__Problem 1__:
List every line in the entries below that contains the string "Task", treating case as significant.

Leslie Scott, its inventor, reveals the roots of Jenga (`Build!' in Swahili) in the games her ex-pat family played in 1950s Kenya. But it was one Sunday morning as an under-employed macramé-teacher in 1970s East Oxford that she woke up and realised its commercial possibilities. About Jenga tells of the challenges and obstacles she overcame on the way to making her dream reality - the collisions with bank managers and debt collectors, predatory agents and big-time players, sinister flatterers and shady copycats as well as the unexpected allies and good angels who helped her on the path to success.

Reading it, I realised I had at last found a model business book - one with a human face, rich in lessons for entrepreneurs and all those seeking to take a new idea to market, but written with great wit, learning and fluent clarity and blessedly free of the jargon or the self-deluding vanity that disfigures so many of the books in this area.

Embedded in it I also found much more - a moving family memoir, not to mention a vivid and personal chunk of social history over the last four decades, telling how Leslie Scott took her first faltering steps in the then male-dominated world of business.

This makes About Jenga sound portentous and does not do justice to the many delightful comic vignettes studding its pages. I almost rolled on the floor with laughter reading about one incident, when Scott, then Intel's first UK marketing manager, shared premises with the Potato Marketing Board. One day a Board representative marched in and plonked down a sack of a new type of spuds and asked her in all seriousness to report on their suitability for the new culinary product - microchips - that he had heard she was preparing.

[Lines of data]
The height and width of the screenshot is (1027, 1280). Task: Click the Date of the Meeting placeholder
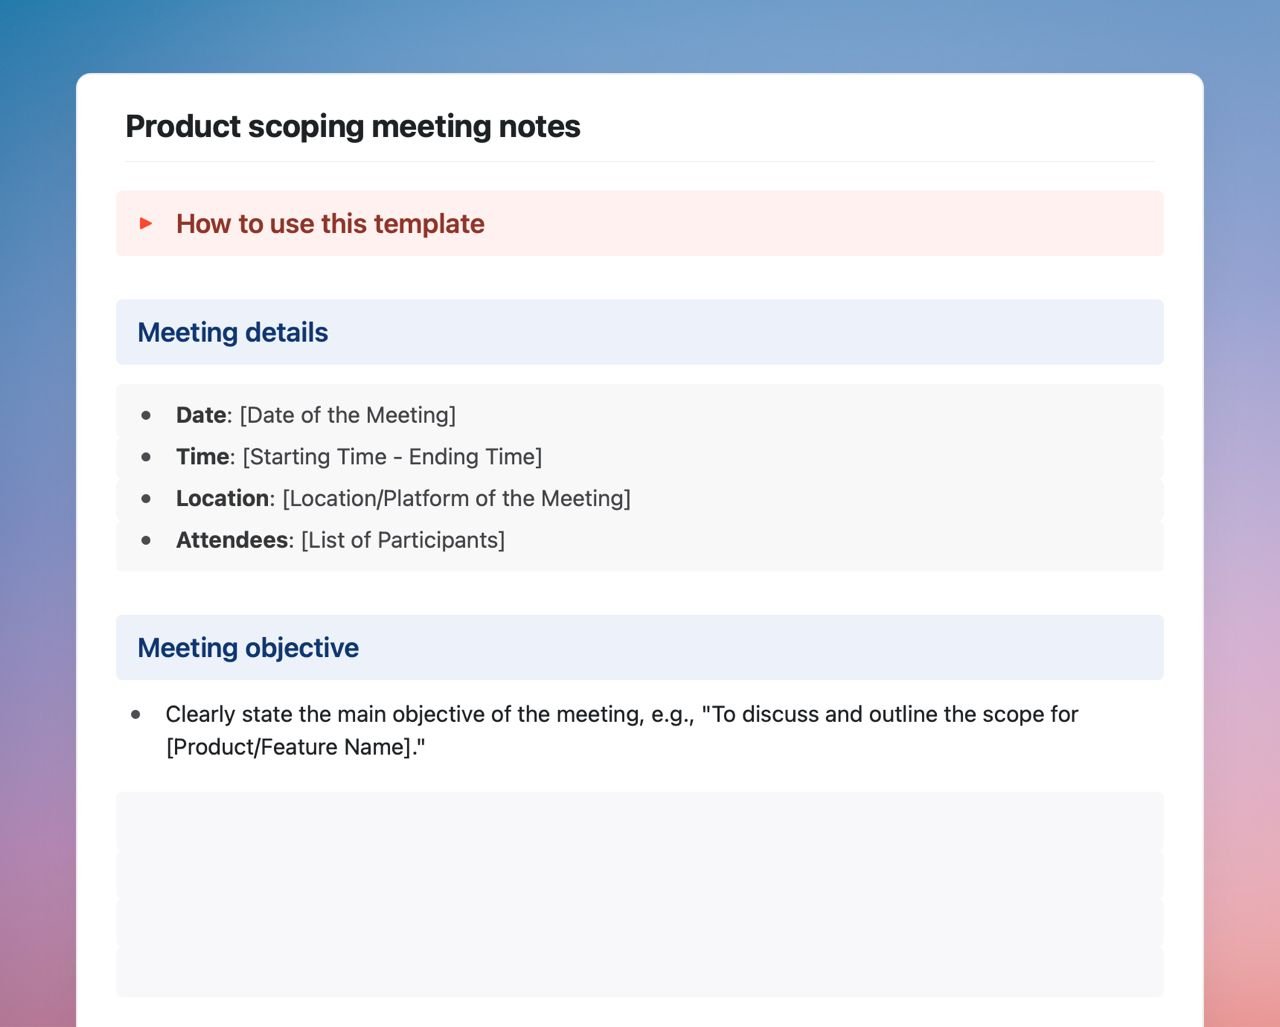coord(347,414)
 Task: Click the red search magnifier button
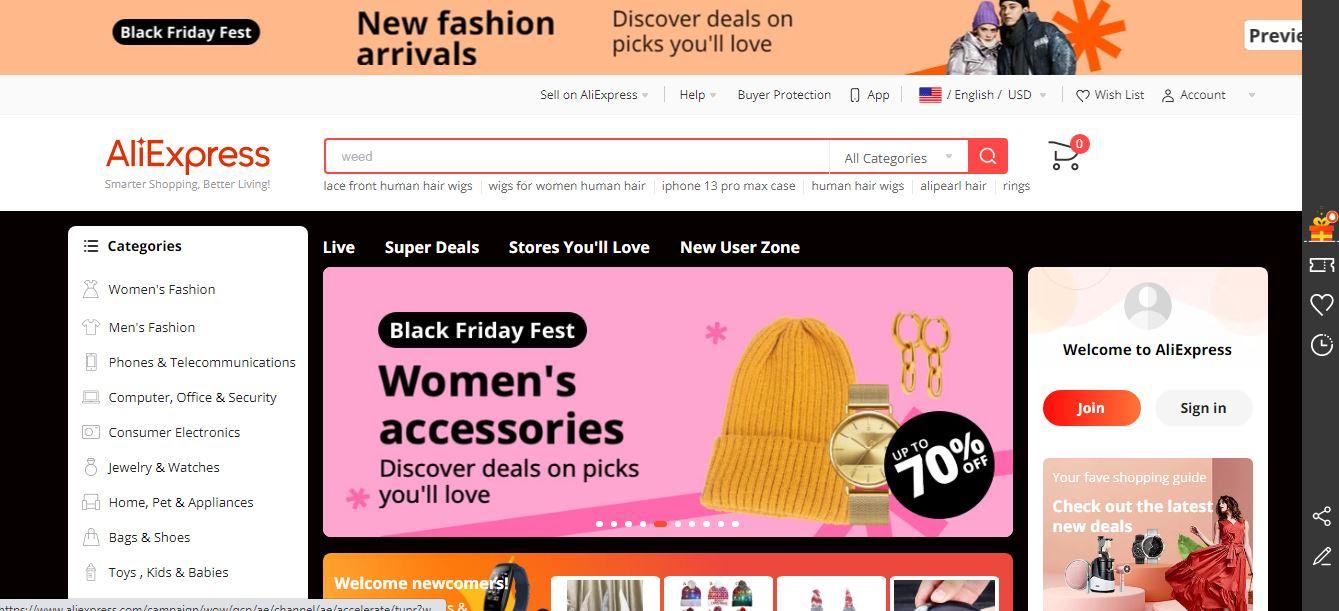tap(987, 156)
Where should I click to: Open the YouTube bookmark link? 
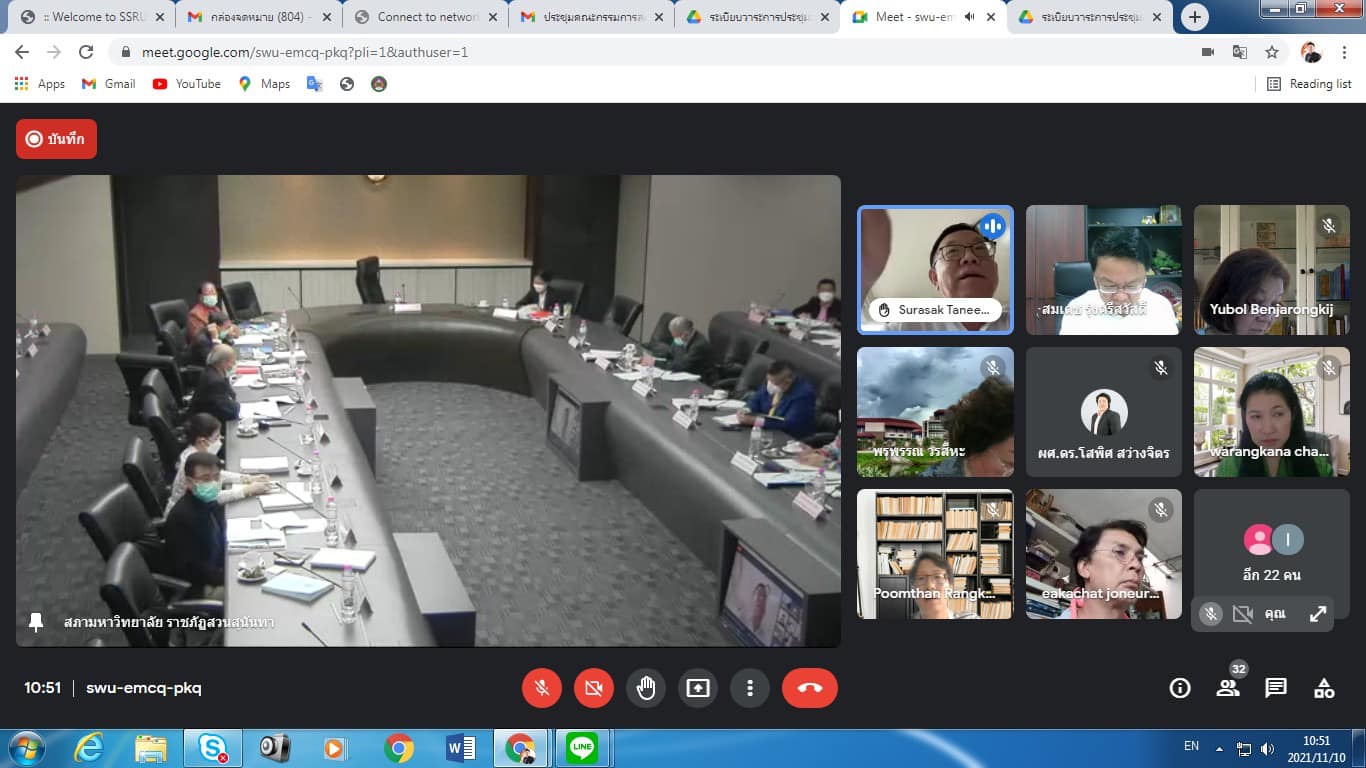tap(187, 84)
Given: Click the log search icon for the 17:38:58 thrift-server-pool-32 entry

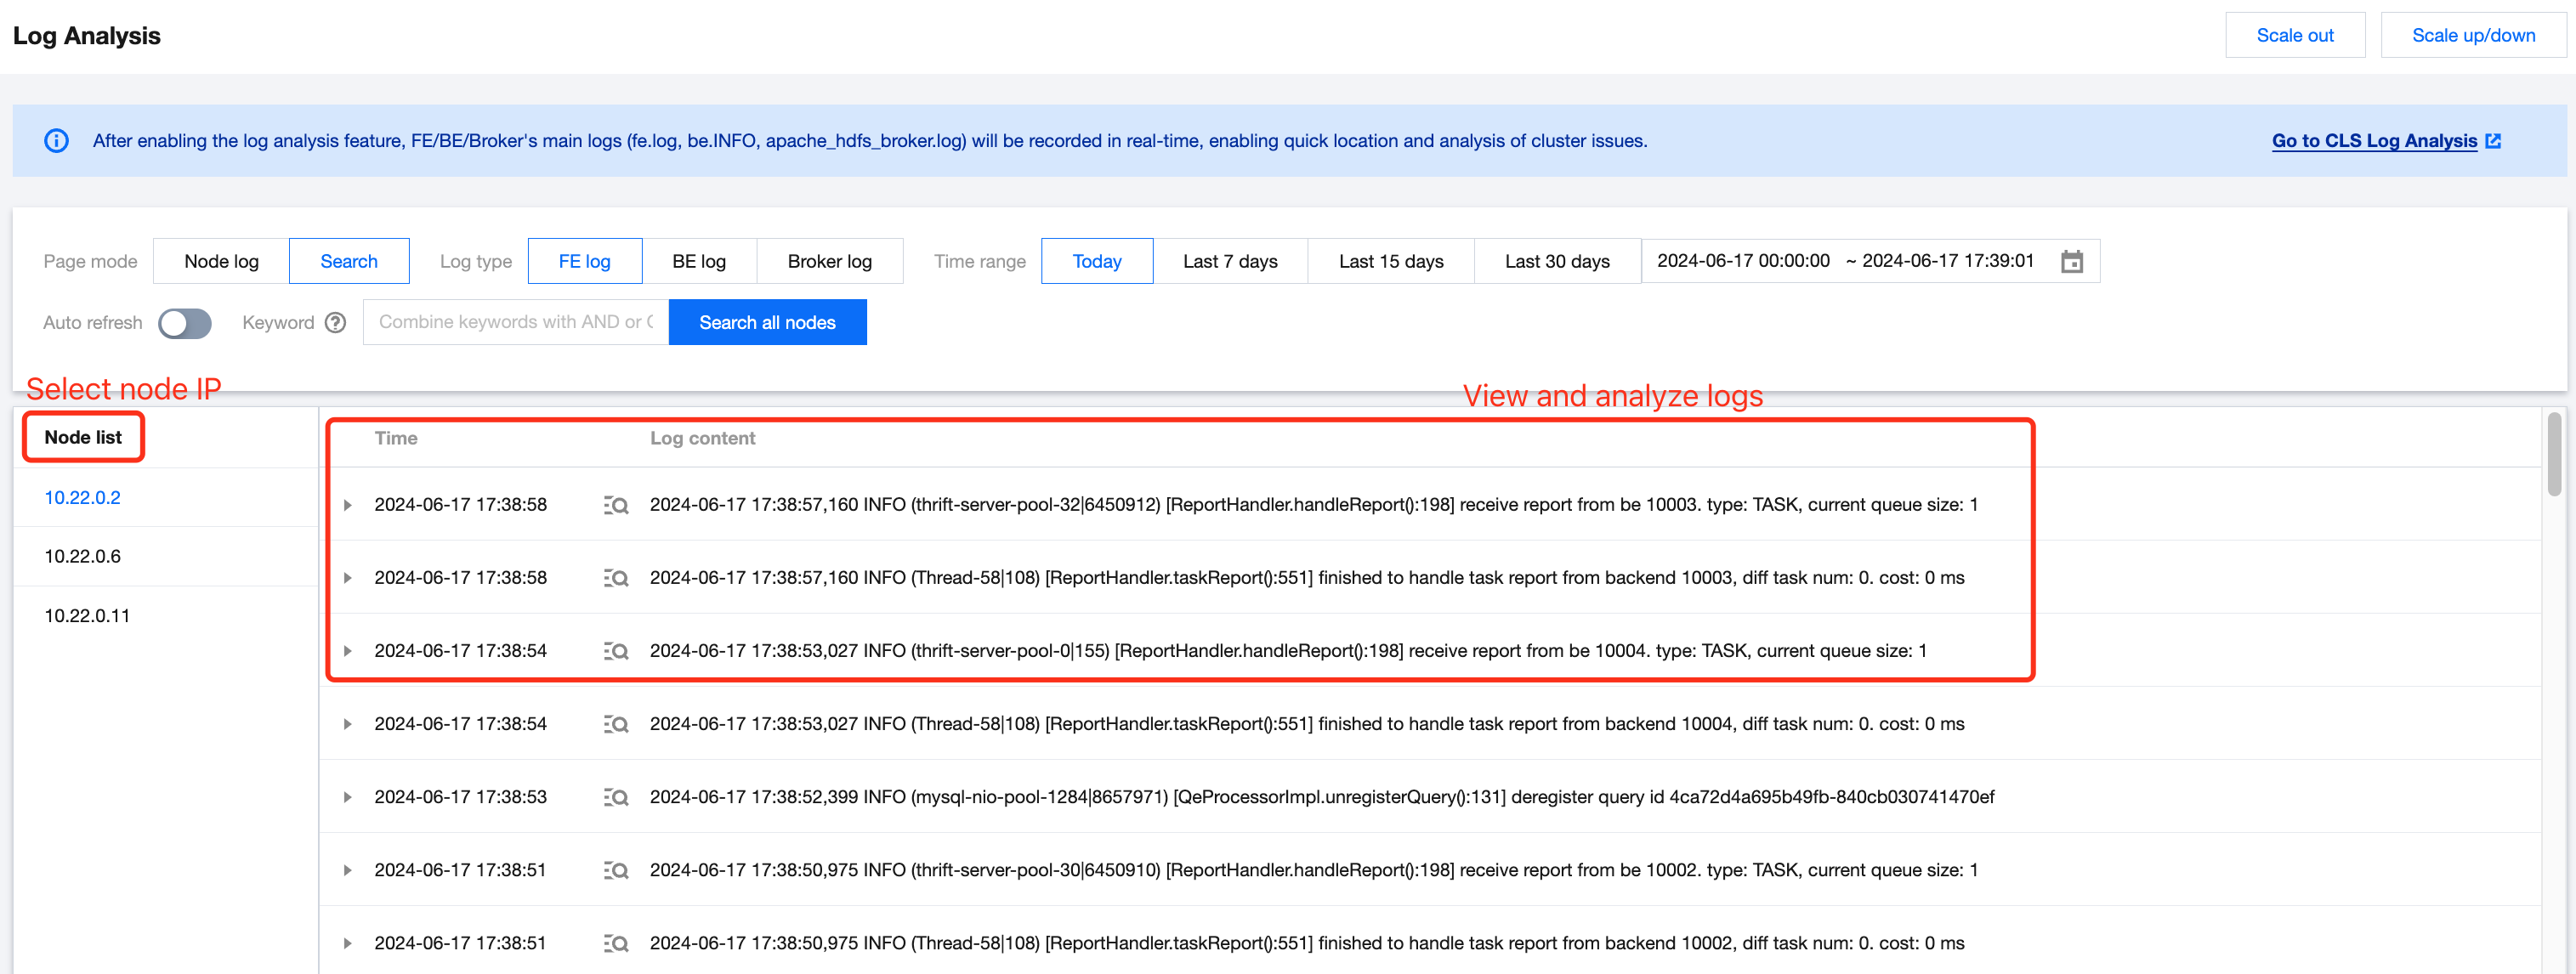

__Problem 2__:
Using the passage on About Jenga, decide whether each statement agrees with it: (a) Leslie Scott realized Jenga's commercial possibilities on a Sunday morning in 1970s East Oxford; (b) Scott was Intel's first marketing manager in the United States; (c) the writer finds the book full of business jargon. Answer yes or no for each, quoting the deciding words of the passage.

__Reply 1__:
The height and width of the screenshot is (1027, 1280). Task: Click the Date of the Meeting placeholder
 Task: Click the red search magnifier button

__Reply 2__:
(a) Yes: "it was one Sunday morning as an under-employed macramé-teacher in 1970s East Oxford that she woke up and realised its commercial possibilities"
(b) No: "then Intel's first UK marketing manager"
(c) No: "blessedly free of the jargon or the self-deluding vanity"